Researchers at Emory University and Georgia Institute of Technology, including senior coauthors Richard Compans, PhD, Emory professor of microbiology and immunology, and Mark Prausnitz, PhD, professor at the Georgia Tech school of chemical and biomolecular engineering
How it works:
Microneedle skin patches contain an array of stainless steel microneedles coated with inactivated influenza virus. The patches are pressed into the skin and, after a few minutes, the vaccine coating dissolves off within the skin. "Our findings show that microneedle patches are just as effective at protecting against influenza as conventional hypodermic immunizations," says Compans. "Vaccine delivery into the skin is desirable because of the skin's rich immune network."

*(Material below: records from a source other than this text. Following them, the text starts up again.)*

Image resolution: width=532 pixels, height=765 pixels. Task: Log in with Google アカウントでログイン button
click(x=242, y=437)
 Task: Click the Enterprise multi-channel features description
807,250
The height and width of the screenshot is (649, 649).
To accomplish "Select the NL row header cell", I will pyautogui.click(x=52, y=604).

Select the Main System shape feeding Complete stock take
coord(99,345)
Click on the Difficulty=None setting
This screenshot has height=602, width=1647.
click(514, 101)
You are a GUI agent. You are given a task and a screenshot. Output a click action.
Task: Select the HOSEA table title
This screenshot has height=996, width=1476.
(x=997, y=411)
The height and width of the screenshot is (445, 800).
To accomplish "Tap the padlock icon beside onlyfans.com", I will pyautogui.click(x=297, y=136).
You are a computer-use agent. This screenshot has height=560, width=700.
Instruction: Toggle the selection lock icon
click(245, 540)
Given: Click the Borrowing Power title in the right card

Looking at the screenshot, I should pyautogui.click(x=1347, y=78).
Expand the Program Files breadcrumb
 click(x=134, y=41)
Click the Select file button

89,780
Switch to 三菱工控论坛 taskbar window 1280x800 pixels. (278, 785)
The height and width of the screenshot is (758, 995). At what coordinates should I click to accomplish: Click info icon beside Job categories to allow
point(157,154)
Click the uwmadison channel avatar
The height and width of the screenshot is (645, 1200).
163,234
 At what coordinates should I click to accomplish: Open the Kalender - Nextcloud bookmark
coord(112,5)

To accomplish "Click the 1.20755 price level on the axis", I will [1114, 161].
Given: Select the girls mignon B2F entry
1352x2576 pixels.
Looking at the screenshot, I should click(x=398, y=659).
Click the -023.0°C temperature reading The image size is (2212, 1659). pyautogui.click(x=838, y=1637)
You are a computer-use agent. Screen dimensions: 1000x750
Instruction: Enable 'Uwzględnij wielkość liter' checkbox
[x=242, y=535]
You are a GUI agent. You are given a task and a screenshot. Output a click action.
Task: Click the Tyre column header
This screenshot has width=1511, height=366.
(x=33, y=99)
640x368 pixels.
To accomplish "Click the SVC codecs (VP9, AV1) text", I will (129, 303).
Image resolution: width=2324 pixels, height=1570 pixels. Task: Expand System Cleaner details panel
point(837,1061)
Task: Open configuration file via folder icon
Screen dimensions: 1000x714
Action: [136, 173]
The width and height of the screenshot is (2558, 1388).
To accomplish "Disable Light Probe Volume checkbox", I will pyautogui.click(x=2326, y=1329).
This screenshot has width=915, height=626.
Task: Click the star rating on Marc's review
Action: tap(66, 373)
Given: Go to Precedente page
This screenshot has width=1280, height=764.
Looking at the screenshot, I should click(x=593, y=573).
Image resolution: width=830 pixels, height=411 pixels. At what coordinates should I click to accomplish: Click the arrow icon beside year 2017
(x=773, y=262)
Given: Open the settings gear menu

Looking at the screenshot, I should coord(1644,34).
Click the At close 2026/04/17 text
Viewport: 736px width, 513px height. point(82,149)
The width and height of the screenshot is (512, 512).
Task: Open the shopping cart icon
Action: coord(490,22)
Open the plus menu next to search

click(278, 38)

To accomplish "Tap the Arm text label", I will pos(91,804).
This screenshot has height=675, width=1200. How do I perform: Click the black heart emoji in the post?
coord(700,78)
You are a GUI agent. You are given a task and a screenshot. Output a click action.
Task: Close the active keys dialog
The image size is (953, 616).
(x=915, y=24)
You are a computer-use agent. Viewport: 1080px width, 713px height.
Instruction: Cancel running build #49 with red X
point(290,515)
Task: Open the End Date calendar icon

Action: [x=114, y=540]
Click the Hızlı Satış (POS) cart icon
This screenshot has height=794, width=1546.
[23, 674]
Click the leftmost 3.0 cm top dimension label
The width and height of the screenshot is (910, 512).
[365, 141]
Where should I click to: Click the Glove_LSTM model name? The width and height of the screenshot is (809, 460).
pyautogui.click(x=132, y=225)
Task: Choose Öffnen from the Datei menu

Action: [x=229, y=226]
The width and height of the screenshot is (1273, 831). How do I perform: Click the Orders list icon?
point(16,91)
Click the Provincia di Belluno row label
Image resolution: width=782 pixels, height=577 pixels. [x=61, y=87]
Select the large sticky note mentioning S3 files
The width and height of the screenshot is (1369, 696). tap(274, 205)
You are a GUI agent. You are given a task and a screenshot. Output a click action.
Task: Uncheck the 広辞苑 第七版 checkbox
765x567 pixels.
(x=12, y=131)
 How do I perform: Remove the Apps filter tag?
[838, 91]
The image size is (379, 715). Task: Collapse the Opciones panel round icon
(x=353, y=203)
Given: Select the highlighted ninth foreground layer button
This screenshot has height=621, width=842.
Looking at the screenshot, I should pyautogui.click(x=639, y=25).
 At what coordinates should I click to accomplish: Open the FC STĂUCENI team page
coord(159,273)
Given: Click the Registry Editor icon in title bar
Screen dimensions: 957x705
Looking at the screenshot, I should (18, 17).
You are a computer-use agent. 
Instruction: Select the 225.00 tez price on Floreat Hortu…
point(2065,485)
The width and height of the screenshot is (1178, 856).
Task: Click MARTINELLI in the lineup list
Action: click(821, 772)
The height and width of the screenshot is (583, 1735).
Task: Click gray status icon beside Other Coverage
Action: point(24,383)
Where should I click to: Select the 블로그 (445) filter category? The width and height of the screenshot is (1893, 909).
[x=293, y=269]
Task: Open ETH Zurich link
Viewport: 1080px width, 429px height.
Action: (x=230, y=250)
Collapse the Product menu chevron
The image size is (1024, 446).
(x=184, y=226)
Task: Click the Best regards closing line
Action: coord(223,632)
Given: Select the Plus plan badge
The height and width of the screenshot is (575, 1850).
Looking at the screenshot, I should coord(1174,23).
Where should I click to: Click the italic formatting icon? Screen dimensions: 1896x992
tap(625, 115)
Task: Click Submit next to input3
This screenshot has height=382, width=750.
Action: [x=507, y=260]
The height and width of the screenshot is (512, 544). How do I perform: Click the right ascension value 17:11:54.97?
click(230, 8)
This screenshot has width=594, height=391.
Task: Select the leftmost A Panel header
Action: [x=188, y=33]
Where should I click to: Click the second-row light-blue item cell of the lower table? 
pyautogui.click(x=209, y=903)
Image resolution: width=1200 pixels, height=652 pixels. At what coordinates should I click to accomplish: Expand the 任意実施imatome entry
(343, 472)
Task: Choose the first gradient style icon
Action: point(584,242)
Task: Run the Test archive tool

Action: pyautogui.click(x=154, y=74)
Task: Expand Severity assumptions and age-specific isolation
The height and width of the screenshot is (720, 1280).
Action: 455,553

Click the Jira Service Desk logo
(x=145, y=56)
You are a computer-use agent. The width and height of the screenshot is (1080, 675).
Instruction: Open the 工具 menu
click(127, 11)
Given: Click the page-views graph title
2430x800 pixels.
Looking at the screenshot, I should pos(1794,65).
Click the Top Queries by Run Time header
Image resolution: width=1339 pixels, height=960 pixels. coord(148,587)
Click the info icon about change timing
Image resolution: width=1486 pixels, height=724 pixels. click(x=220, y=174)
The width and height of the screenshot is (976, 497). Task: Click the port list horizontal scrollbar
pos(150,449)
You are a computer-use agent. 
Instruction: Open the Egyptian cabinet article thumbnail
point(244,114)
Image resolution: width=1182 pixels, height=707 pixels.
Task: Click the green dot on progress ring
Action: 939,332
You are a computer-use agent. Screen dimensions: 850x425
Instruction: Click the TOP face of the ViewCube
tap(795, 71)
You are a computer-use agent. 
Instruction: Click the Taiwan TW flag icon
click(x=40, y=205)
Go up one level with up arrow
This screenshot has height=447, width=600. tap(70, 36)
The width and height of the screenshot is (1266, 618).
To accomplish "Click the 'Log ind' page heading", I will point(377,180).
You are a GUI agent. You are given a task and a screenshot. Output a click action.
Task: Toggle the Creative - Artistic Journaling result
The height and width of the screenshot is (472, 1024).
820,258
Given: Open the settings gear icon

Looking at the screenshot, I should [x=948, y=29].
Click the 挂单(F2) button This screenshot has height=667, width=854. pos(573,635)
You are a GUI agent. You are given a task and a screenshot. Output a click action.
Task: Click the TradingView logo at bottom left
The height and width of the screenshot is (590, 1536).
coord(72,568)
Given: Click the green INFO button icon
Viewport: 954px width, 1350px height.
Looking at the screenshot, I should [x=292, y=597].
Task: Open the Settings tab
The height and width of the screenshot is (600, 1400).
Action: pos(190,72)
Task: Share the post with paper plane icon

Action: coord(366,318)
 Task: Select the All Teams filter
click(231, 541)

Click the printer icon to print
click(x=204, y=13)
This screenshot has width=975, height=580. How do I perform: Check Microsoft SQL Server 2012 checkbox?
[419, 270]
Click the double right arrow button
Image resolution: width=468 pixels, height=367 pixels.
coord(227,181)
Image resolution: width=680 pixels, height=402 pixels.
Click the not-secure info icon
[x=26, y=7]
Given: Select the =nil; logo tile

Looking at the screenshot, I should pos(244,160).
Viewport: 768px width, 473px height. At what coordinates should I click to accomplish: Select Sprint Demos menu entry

Because they are easy to use and distribute, microneedle patches could improve patient access to immunizations in underserved areas or developing countries. Unlike conventional hypodermic injections, microneedles are prepared in a patch for simple administration, possibly by patients themselves, and applied painlessly to the skin without specialized training, "These micron-scale needles can be mass produced using low-cost methods for distribution to doctors' office, pharmacies and, possibly, people's homes," says Prausnitz. Other advantages include more convenient storage, easier transportation, and lower dosage requirements.
The Georgia Tech team has tested the ability of the needles to deliver proteins, vaccines, nanoparticles, and other small and large molecules through the skin. The project team will conduct further animal testing before initiating studies in humans. Also, more studies are needed to determine the minimum vaccine dose needed for full protection.